Mulyono D Prawiro, DOSEN PASCASARJANA DAN ANGGOTA SENAT
UNIVERSITAS SATYAGAMA, JAKARTA
Sumber
: SUARA KARYA, 29 Februari 2012
Bila diperhatikan data kemiskinan yang dikeluarkan Badan Pusat
Statistik (BPS), angka kemiskinan di Indonesia dari tahun ke tahun secara
persentase mengalami penurunan. Sehingga, terlihat pemerintah yang berkuasa
saat ini telah bekerja keras dan telah melakukan program pengentasan kemiskinan
sesuai yang diharapkan. Dukungan dari berbagai pihak termasuk kemitraan yang
dilakukan oleh pemerintah, utamanya upaya untuk menurunkan tingkat kemiskinan
cukup berhasil. Sehingga dimata rakyat, pemerintah mulai menunjukkan
keberhasilan dalam pengentasan kemiskinan.
Tetapi, data BPS yang notabene adalah lembaga resmi pemerintah
seringkali dianggap tidak independen. Sebagian pihak bahkan meragukan
keakuratan data dimaksud dan menyatakan bahwa angka kemiskinan turun itu hanya
di atas kertas, sedangkan rakyat yang miskin jumlahnya terus bertambah. Rakyat
yang menderita dan hidup serba kekurangan bahkan meningkat, sehingga ada yang
menganggap data itu berbeda dengan kenyataan di lapangan.
Seperti halnya pada 2004 lalu, Survei Sosial Ekonomi Nasional
(Susenas) mencatat, angka kemiskinan Indonesia 16,7 persen. Satu tahun
berikutnya, kemiskinan turun menjadi 16,0 persen. Karena, gejolak ekonomi dan
politik serta stabilitas dalam negeri terganggu, pada 2006 angka kemiskinan
naik itu lagi menjadi 17,8 persen. Namun, kenaikkan angka kemiskinan ini
membuat geram pemerintah karena perlu bekerja lebih keras lagi dalam
penanggulangan kemiskinan.

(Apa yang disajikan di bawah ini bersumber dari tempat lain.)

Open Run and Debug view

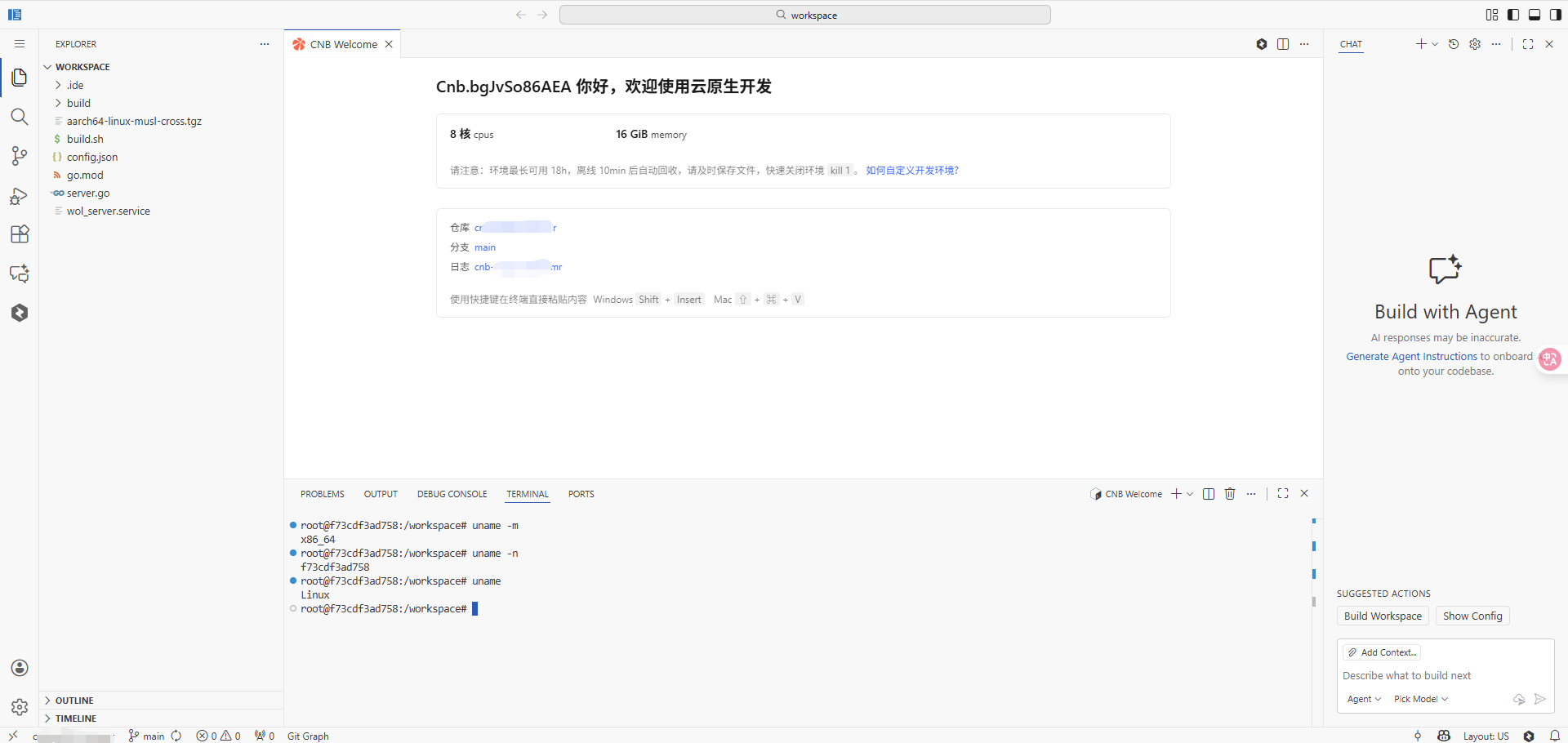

Pemerintah dengan berbagai kesempatan terus mengajak
seluruh komponen bangsa untuk bergotong-royong mengentaskan kemiskinan.
Salah satu upaya untuk menurunkan angka kemiskinan di Indonesia,
pemerintah pada waktu itu membuat terobosan dengan berbagai program pengentasan
kemiskinan dan program-program pro-rakyat lainnya, seperti Bantuan Langsung
Tunai (BLT) untuk rakyat miskin. Memang terlihat hasilnya, angka kemiskinan
sedikit turun, namun program BLT sendiri tidak sepenuhnya mendapat dukungan
dari masyarakat terutama dari kelompok yang pro pemberdayaan dan tidak ingin
melihat bangsa ini sebagai bangsa peminta-minta.
BLT tidak sepenuhnya berjalan lancar, karena program ini
kadang-kadang timbul dan tenggelam. Bagaikan ombak yang tertiup angin, ada dan
tiada, sehingga program ini banyak yang menentang, dianggap melanggar hak-hak
azasi manusia, karena rakyat seperti dibuat miskin dan tidak berbuat apa-apa
hanya sebagai peminta-minta serta menadahkan tangannya saja. Upaya ini dianggap
mematikan kreativitas rakyat. Bahkan dinilai, upaya yang dilakukan pemerintah
melalui BLT secara perlahan-lahan merupakan proses pembodohkan kepada rakyat,
karena rakyat hanya diberi (charity) bukan didorong bagaimana melakukan
kegiatan usaha agar mampu diberdayakan (empowerment) dan bisa mandiri.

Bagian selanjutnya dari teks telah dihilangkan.